La superioridad moral se ha trasladado
Juan Carlos Girauta.- Ayer recordaba el director de El Debate cómo el Gobierno de la Nación tomó el mando directamente, sin que surgiera duda competencial alguna, cuando lo del Prestige, accidente exprimido como un limón por el PSOE, explotado en una campaña tan indecente como eficaz. Sin víctimas, lograron desatar una ira repentina entre propios y extraños ideológicos. Hay un ejemplo más espectacular del dominio que la izquierda ha tenido no ya sobre la opinión pública sino sobre la intensidad y prelación de los sentimientos: la campaña contra el sacrificio del perro Excalibur, cuya propietaria había contraído el ébola. Los vídeos de enfurecidos grupos están en la red. Concentrados frente a la casa de la propietaria del can, se enfrentaron a la Policía, gritando «¡asesinos!» a los encargados de cumplir con la orden judicial: trasladar al perro y sacrificarlo sin dolor. Hubo heridos y desfallecimientos, y el hashtag #SalvemosaExcalibur se hizo trending topic mundial.
Consideremos las diferencias entre los anteriores ejemplos de agitación y la catástrofe valenciana. En los primeros no hubo pérdidas humanas; en el segundo ni siquiera conocemos las cifras, que en estos momentos supera oficialmente los doscientos fallecidos y que se teme sean muchas más. Cuando los primeros gobernaba la derecha —Aznar y Rajoy respectivamente— y cuando el segundo gobierna la izquierda. En los primeros, las campañas surgen de la izquierda y producen sus efectos según un patrón expansivo de la indignación que deja de responder a obediencias ideológicas; en el segundo sucede algo decisivo que, según creo, traslada la superioridad moral de una izquierda que grita a una derecha que hace.
En 2002, con el Prestige y el «No a la guerra», Zapatero, líder socialista tenido hasta entonces por moderado, se reveló un implacable agente de destrucción del adversario, un generador y canalizador de odio que remataría la faena vertiendo sobre el Gobierno la responsabilidad por los atentados de los trenes, el 11 de marzo de 2004, a tres días de las elecciones generales. Una anomalía en todo caso, pues los atentados terroristas de gran magnitud suelen unir a la gente en torno a su Gobierno. Por primera vez en la historia, una red se alzó en factor político decisivo. Me refiero, claro, a los «pásalo» por SMS. Muchos años después, Pablo Iglesias se atribuiría su organización.

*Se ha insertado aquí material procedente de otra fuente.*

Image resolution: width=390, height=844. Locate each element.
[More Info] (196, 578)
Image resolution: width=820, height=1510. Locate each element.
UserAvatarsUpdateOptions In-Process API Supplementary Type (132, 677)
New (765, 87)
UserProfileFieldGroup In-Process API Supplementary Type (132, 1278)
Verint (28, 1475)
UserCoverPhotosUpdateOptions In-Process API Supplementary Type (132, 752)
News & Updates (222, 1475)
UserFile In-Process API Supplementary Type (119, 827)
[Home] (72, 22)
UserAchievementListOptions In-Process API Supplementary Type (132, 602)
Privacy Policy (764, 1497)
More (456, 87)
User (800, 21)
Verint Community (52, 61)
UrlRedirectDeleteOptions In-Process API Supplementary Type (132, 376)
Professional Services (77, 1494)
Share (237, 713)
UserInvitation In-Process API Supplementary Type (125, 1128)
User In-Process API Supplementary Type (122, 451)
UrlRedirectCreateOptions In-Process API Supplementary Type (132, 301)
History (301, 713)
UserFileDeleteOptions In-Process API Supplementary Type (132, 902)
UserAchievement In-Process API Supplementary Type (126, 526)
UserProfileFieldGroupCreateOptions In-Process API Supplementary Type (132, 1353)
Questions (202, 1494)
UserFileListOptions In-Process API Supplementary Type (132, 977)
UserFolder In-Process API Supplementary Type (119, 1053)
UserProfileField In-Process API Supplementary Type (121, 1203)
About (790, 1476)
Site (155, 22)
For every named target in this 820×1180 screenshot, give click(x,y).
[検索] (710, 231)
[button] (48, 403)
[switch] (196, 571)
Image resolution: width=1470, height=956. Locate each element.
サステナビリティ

¿Por qué se ha trasladado la superioridad moral de la izquierda a la derecha en una sola semana? Porque en cuanto los efectos de la gota fría se conocieron, numerosos voluntarios se autoorganizaron mientras el Estado colapsaba en un cruce de patrañas competenciales que, en efecto, no se había suscitado con el Prestige. Millares de jóvenes de derechas se movilizan como el rayo, compaginan la crítica a las autoridades, sin distinguir colores, con una espectacular logística y llevan ayuda real a una zona en condiciones infernales. La izquierda, impotente, retratada, vieja, desalmada y puesta en evidencia, los acusa de neonazis desde sus medios. Un intento patético de impedir mediante la calumnia que la gente recuerde lo que ha visto.